Cela dépend de la rédaction du compromis. La plupart des compromis prévoient explicitement une mise en demeure de réitérer restée sans effet comme condition d'exigibilité de la clause pénale. Si votre compromis contient une telle stipulation, une assignation directe sans mise en demeure préalable expose au risque d'un débouté ou d'une requalification. En l'absence de stipulation expresse, la mise en demeure reste vivement recommandée : elle fixe le point de départ du contentieux, elle laisse une chance à la partie défaillante, et elle constitue une pièce probatoire décisive.
Le juge peut-il réduire le montant de la clause pénale ?
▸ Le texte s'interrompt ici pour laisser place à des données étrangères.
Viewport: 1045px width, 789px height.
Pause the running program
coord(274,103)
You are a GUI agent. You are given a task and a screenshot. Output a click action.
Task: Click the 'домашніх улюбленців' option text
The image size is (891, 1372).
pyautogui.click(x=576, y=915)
Oui, le juge dispose d'un pouvoir de modération lorsqu'il estime la clause pénale manifestement excessive ou dérisoire. Il peut agir d'office. Pour obtenir la modération, formulez une demande précise, chiffrée, motivée par la disproportion entre le montant forfaitaire et le préjudice réel, par le caractère automatique de la clause insérée dans un modèle standardisé, ou par les circonstances particulières du dossier. Formulez cette demande dès la première instance, à titre subsidiaire si vous contestez également le principe. Ne l'oubliez pas en appel : l'omission peut être délicate à rattraper.
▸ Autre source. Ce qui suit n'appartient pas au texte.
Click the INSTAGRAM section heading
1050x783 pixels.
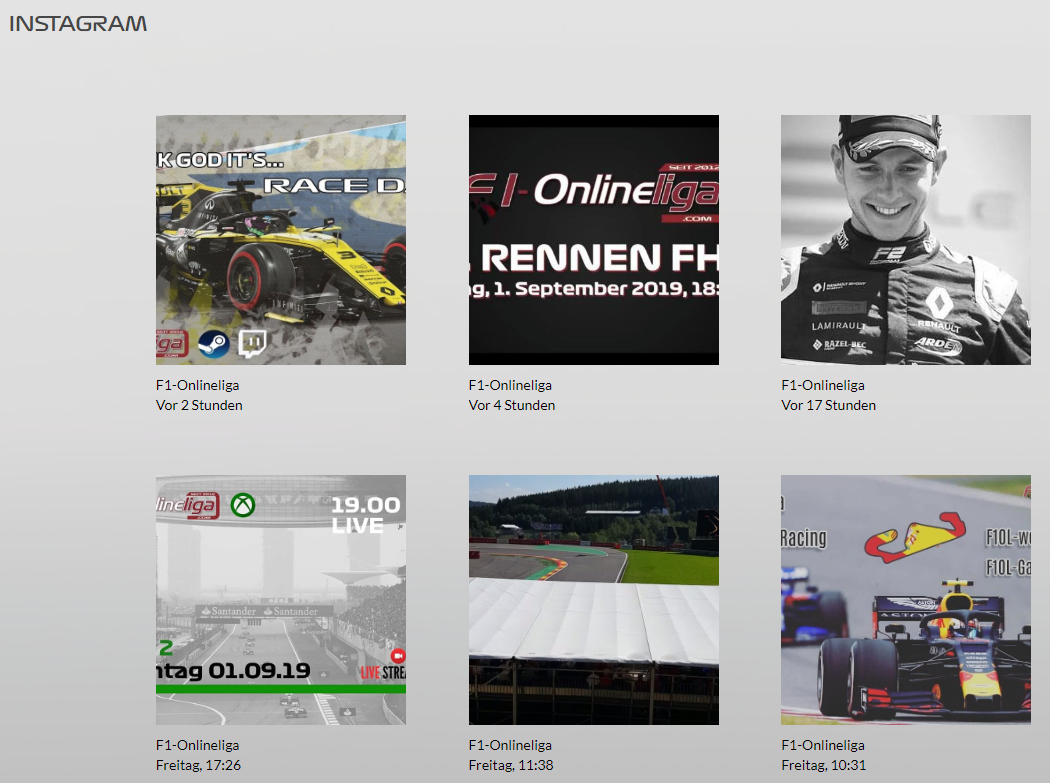pos(78,23)
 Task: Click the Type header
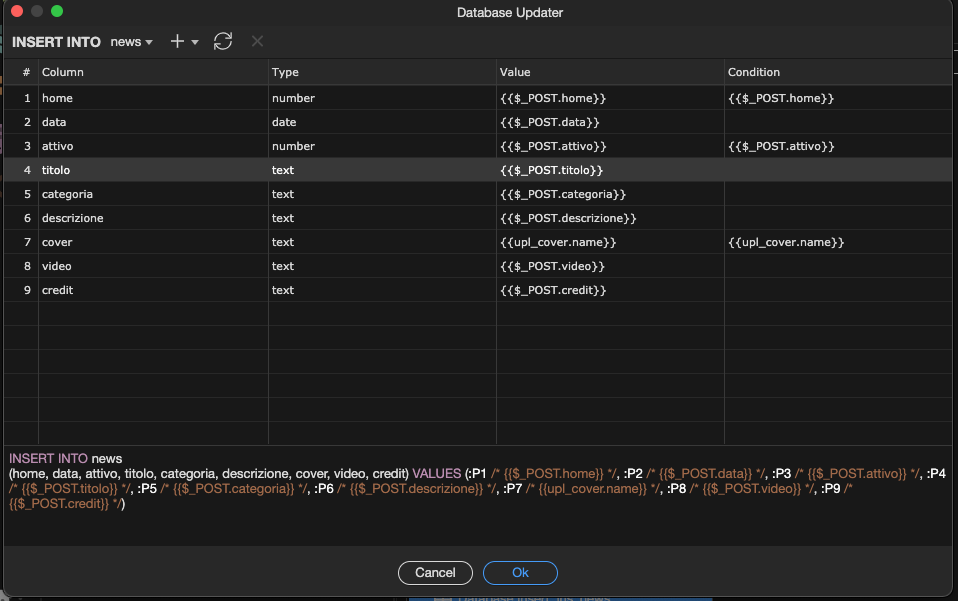coord(284,72)
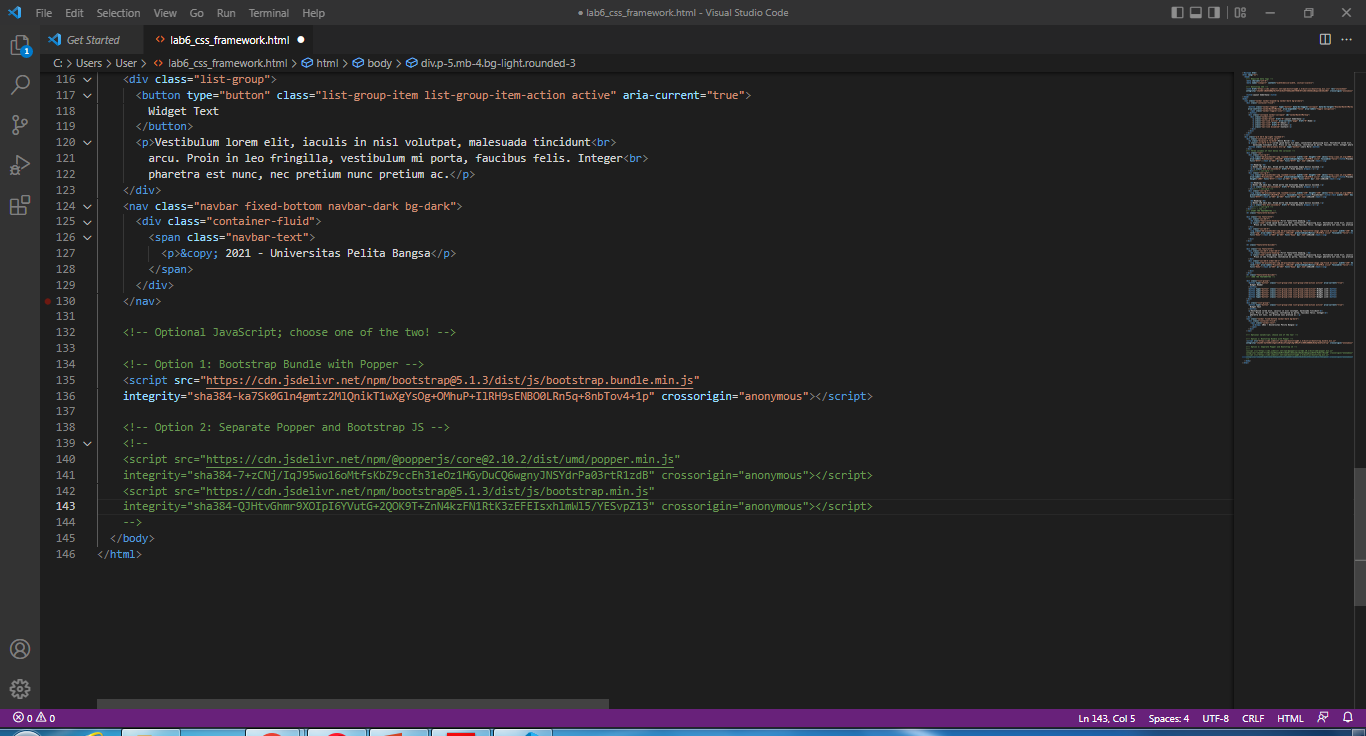
Task: Toggle the breakpoint on line 130
Action: [x=47, y=300]
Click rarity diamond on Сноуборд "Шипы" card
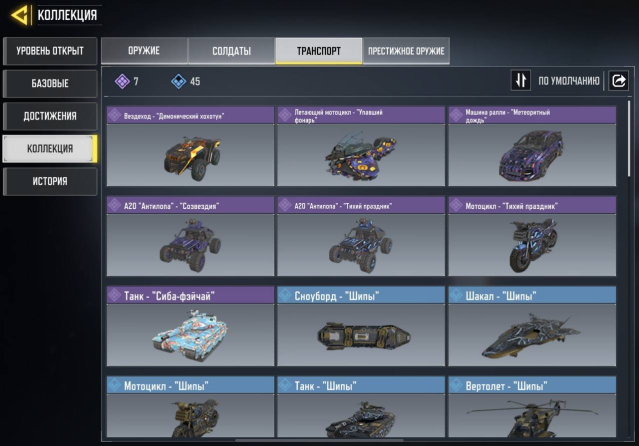The width and height of the screenshot is (639, 446). coord(285,295)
Combien de temps dure une procédure pour obtenir le paiement de la clause pénale ?
Comptez douze à dix-huit mois en première instance devant le tribunal judiciaire, à condition que le dossier n'appelle pas d'expertise particulière. Un appel ajoute typiquement douze à vingt-quatre mois. En cas de clause compromissoire, l'arbitrage est en principe plus rapide, six à douze mois selon la complexité, mais son coût est plus élevé. Une transaction amiable, si elle est envisageable, se conclut en quelques semaines. Le calcul économique doit intégrer non seulement le montant en jeu, mais aussi la durée de l'immobilisation du bien et les frais de procédure.